A web application for splitting bilingual sermons into two clean language-only audio tracks.
Interpret allows users to upload MP3 files containing bilingual audio (e.g., sermons with interpretation) and automatically separates them into two clean audio tracks - one for each language. It uses AI-powered speaker diarization via pyannote.audio to identify and separate speakers.
- Upload: User drops MP3 file, browser converts to base64
- Process: Base64 sent directly to Modal GPU endpoint
- Diarize: pyannote.audio identifies 2 speakers via diarization
- Separate: Audio segments grouped by speaker (longer speaker = Track 1)
- Return: Two base64-encoded MP3s returned to browser
- Download: Browser decodes and offers file downloads
The core separation happens in run-service/modal_app.py:
-
Audio Preprocessing
- Load MP3 with torchaudio
- Convert stereo to mono (average channels)
- Resample to 16kHz (required by pyannote)
- Peak normalize to [-1, 1] range
-
Speaker Diarization (pyannote.audio)
- Neural network identifies "who spoke when"
- Forces exactly 2 speaker clusters (
num_speakers=2) - Outputs timestamped segments:
[(0.5s, 3.2s, SPEAKER_00), (3.2s, 8.1s, SPEAKER_01), ...] - Uses FP16 mixed precision and batch size 64 for GPU optimization
-
Speaker-to-Track Assignment
- Calculate total speaking duration per speaker
- Speaker with more total time becomes Track 1
- Assumes both languages have roughly equal content
-
Track Building
- Iterate through diarization segments chronologically
- Slice audio array for each segment:
audio[start:end] - Concatenate all segments per speaker into continuous tracks
-
MP3 Export
- Convert float32 samples to int16
- Export via pydub at 128kbps
Important: The pipeline separates by voice identity, not by language detection. It assumes the two speakers are speaking different languages (e.g., original speaker + interpreter).
- Frontend: Next.js 16 with React 19, Tailwind CSS v4
- GPU Processing: Modal serverless GPU (L4) with pyannote.audio speaker diarization
- Communication: Direct client-to-Modal API
- Node.js 18+
- npm or yarn
- Modal account (for GPU processing)
- HuggingFace account with access to pyannote models
-
Install frontend dependencies:
npm install
-
Configure environment:
cp .env.example .env.local
Fill in your Modal endpoint URL after deployment.
-
Deploy Modal service:
cd run-service modal secret create huggingface HUGGING_FACE_TOKEN=hf_your_token modal deploy modal_app.pyCopy the web endpoint URL to your
.env.local. -
Setup YouTube cookies (Required for YouTube downloads):
YouTube now requires authentication to prevent bot detection.
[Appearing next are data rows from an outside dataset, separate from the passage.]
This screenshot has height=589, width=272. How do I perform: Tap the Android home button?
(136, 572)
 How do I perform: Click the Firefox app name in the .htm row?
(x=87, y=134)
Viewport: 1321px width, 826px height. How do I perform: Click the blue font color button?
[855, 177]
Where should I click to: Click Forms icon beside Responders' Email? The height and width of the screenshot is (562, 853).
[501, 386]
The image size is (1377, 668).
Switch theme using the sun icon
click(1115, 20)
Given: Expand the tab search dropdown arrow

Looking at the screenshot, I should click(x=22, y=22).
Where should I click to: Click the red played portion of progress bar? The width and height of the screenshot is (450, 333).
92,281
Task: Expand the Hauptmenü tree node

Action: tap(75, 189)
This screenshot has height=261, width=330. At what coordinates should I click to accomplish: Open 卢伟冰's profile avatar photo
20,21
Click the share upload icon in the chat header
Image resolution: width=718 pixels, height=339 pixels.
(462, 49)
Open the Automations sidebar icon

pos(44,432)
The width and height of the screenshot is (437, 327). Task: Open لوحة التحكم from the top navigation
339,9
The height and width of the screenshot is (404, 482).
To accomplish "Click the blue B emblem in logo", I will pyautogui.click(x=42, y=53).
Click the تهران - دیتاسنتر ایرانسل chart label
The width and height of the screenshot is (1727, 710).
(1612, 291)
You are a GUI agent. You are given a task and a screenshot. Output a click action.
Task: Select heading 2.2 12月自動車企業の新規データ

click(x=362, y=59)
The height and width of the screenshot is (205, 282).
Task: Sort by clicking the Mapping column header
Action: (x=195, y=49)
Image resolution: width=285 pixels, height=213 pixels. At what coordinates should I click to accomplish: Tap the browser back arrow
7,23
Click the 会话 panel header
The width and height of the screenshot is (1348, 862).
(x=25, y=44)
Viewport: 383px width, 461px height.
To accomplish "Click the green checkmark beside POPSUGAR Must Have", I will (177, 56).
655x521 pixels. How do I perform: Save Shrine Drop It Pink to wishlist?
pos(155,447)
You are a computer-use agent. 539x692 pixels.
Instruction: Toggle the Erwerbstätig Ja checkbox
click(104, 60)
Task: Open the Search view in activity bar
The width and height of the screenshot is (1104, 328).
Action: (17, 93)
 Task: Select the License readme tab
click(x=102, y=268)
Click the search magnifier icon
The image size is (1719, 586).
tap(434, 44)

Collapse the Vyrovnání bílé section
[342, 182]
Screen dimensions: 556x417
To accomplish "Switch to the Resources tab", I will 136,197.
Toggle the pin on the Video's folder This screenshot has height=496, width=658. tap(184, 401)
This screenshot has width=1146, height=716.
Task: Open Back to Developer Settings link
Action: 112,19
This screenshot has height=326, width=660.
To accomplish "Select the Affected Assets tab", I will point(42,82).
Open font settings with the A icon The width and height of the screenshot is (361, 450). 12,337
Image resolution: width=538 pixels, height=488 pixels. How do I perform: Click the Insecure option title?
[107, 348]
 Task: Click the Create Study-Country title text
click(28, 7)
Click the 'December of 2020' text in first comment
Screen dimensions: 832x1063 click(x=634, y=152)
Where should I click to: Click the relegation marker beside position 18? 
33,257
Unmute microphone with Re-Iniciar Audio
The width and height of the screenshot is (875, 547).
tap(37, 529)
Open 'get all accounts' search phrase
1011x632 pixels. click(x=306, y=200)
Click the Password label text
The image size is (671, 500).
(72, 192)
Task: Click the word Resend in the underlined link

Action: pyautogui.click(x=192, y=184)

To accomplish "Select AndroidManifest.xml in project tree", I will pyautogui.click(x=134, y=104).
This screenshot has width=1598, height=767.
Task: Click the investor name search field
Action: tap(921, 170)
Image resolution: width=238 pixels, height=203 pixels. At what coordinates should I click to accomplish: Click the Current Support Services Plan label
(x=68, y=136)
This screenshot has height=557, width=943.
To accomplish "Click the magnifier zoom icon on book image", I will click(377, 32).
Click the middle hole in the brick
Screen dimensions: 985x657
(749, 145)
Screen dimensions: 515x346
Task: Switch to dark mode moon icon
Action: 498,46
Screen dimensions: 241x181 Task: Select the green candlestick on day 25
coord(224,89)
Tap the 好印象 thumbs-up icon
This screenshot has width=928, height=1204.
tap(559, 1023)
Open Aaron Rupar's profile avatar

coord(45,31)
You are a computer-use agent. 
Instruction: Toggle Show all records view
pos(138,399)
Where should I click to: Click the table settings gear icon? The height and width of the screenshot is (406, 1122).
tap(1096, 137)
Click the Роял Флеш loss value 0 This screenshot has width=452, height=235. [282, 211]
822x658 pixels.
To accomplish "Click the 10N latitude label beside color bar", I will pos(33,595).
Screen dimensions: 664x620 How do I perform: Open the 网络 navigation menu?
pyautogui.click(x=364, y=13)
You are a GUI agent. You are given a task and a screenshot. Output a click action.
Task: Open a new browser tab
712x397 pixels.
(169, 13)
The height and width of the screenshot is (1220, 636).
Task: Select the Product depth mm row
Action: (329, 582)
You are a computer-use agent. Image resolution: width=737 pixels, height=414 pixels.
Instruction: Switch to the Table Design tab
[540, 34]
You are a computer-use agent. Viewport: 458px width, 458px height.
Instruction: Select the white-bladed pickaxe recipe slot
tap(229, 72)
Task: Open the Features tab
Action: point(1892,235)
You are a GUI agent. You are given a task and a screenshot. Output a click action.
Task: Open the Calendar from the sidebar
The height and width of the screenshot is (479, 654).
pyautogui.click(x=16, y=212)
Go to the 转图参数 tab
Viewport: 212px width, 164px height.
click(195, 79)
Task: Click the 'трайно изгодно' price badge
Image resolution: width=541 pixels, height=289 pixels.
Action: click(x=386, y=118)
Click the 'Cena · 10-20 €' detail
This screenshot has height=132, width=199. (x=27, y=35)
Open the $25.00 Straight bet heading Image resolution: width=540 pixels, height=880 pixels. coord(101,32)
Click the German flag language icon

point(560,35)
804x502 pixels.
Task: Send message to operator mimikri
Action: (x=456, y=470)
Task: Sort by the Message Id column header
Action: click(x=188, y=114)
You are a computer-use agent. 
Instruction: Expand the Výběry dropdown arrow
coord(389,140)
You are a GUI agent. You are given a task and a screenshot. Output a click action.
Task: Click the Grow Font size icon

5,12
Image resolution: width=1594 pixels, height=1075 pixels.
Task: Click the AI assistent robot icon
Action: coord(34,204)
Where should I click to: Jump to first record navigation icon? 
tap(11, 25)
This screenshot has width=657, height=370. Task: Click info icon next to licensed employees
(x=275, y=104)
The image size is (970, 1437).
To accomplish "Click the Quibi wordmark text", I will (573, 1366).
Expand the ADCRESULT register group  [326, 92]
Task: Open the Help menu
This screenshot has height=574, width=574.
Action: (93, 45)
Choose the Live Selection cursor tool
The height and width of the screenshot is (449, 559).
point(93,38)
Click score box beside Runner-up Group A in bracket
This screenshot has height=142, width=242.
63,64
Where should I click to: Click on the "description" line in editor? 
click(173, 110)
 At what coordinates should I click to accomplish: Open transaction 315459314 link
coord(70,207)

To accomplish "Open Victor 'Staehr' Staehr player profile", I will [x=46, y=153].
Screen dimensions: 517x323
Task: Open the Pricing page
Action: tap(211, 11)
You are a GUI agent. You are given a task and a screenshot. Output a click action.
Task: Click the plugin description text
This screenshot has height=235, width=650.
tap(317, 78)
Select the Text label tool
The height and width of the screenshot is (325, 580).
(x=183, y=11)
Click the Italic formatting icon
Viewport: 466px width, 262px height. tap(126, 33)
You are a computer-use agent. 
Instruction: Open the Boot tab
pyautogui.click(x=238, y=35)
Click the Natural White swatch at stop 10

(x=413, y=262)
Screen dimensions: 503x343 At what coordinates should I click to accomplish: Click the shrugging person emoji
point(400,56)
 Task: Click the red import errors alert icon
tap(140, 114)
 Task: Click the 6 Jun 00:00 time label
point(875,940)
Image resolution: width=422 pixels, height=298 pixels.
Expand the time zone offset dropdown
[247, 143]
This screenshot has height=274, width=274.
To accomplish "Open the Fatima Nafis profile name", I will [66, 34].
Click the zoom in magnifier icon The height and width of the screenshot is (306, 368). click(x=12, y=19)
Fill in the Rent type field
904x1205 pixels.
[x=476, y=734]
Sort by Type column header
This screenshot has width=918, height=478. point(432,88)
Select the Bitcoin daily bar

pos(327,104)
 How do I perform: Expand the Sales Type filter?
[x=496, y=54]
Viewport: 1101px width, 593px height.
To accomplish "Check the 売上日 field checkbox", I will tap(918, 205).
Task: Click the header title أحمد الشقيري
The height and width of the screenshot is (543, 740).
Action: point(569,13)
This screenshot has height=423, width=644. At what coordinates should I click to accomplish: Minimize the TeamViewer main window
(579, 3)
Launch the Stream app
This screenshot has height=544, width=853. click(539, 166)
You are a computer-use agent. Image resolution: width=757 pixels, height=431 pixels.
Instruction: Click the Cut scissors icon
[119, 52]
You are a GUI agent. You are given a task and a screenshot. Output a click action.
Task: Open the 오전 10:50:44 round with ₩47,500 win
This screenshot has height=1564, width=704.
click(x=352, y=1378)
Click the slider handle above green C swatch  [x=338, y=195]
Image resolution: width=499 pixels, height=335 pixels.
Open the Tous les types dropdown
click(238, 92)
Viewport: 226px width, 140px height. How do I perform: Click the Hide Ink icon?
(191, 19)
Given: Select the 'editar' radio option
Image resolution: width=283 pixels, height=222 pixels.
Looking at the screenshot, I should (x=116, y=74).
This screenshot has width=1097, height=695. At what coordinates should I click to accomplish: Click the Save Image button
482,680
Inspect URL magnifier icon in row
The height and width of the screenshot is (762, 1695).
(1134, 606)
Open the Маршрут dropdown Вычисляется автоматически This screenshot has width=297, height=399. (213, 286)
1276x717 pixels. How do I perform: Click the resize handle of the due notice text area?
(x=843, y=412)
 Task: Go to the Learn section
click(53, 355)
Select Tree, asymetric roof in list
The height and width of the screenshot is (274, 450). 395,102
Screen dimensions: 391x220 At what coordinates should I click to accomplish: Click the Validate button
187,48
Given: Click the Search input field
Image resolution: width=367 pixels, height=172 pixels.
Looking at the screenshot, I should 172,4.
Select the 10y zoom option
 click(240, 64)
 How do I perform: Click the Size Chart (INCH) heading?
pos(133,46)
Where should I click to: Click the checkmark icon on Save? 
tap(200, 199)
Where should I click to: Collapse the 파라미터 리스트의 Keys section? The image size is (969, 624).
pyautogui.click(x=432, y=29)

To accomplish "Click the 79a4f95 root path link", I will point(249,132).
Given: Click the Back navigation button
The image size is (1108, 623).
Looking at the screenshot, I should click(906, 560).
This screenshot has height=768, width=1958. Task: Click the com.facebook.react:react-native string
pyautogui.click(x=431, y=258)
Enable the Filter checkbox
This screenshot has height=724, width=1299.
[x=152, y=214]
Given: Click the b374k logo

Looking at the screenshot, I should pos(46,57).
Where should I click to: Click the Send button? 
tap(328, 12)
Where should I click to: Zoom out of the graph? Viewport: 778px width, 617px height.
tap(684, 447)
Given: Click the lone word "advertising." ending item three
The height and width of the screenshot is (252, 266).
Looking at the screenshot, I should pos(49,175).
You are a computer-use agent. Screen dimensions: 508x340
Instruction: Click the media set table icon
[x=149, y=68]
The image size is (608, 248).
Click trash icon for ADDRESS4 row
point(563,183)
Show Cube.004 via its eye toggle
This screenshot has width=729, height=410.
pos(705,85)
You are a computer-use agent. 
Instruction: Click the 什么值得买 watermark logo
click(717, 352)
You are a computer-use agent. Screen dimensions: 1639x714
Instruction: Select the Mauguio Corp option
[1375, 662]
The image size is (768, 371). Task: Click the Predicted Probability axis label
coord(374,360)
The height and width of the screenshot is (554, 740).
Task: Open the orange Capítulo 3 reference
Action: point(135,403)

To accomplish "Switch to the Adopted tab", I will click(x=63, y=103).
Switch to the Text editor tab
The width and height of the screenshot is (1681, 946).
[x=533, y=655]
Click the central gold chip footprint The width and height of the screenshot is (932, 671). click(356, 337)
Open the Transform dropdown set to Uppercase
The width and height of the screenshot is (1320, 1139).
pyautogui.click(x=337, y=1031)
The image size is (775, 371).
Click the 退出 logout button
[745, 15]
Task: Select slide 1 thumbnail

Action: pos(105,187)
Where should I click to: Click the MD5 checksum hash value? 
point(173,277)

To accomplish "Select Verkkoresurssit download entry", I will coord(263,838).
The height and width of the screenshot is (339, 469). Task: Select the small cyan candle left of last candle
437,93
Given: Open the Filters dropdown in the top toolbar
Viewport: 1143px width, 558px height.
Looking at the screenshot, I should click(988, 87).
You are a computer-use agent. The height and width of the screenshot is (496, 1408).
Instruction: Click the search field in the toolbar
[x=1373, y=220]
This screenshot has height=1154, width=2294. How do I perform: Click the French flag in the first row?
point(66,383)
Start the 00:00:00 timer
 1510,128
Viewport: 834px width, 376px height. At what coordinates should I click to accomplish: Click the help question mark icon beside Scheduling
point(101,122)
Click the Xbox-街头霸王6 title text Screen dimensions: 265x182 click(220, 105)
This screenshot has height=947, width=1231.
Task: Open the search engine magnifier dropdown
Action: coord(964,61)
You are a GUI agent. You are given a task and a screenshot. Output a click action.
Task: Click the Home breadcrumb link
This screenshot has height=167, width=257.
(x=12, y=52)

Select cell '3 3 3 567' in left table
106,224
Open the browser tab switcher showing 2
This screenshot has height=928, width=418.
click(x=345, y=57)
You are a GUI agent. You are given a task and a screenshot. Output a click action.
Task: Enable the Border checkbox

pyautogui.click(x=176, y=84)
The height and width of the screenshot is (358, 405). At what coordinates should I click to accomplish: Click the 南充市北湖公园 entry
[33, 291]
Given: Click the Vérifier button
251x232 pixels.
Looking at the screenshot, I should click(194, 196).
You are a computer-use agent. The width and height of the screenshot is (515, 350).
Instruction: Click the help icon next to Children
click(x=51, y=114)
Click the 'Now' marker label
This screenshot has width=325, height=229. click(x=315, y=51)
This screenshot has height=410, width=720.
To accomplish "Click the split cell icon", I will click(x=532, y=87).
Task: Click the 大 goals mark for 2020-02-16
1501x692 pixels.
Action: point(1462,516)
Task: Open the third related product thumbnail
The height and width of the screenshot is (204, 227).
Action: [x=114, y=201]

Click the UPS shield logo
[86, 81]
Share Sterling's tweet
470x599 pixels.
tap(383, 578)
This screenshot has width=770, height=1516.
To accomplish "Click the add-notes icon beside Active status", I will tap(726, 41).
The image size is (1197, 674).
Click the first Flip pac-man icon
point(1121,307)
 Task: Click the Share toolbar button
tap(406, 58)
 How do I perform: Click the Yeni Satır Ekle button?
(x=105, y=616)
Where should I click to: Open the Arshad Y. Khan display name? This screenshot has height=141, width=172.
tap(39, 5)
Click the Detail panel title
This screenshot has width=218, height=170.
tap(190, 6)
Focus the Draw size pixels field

Export your browser cookies:
Option A: Using Browser Extension (Recommended)
- Install "Get cookies.txt LOCALLY" extension (Chrome / Firefox)
- Go to youtube.com and sign in
- Click the extension icon → Export cookies
- Save the content
Option B: Using yt-dlp
yt-dlp --cookies-from-browser chrome --cookies cookies.txt https://youtube.com cat cookies.txt # Copy the contentCreate Modal secret:
modal secret create youtube-cookies YOUTUBE_COOKIES="$(cat cookies.txt)"Or manually:
modal secret create youtube-cookies # When prompted, paste: YOUTUBE_COOKIES=<paste cookie content>Redeploy after adding the secret:
modal deploy modal_app.py
-
Run development server:
npm run dev
-
Open browser: Visit http://localhost:3000
interpret/
├── app/ # Next.js app directory
│ ├── page.tsx # Main page with upload/download logic
│ ├── layout.tsx # Root layout
│ └── globals.css # Global styles (Tailwind v4)
├── components/ # React components
│ └── ui/
│ ├── file-upload.tsx # Drag-and-drop upload (react-dropzone)
│ ├── input.tsx # Input component
│ └── simple-growth-tree.tsx # Animated tree visualization
├── lib/ # Utility functions
│ ├── types.ts # TypeScript interfaces
│ └── utils.ts # General utilities (cn helper)
├── run-service/ # Modal GPU service
│ ├── modal_app.py # AudioSeparator class with pyannote pipeline
│ └── requirements.txt # Python dependencies
└── .env.local # Local environment variables
- Next.js 16 - React framework with App Router
- React 19 - UI library
- Tailwind CSS v4 - Utility-first CSS
- Framer Motion - Animation library
- React Dropzone - File upload handling
- TypeScript - Type safety
- Modal - Serverless GPU platform
- Python 3.10 - Programming language
- pyannote.audio 3.1 - Speaker diarization
- PyTorch + CUDA - GPU acceleration
- torchaudio - Audio loading/preprocessing
- pydub - MP3 export
NEXT_PUBLIC_MODAL_ENDPOINT=https://your-modal-endpoint.modal.run
HUGGING_FACE_TOKEN=hf_your_token # For Modal secret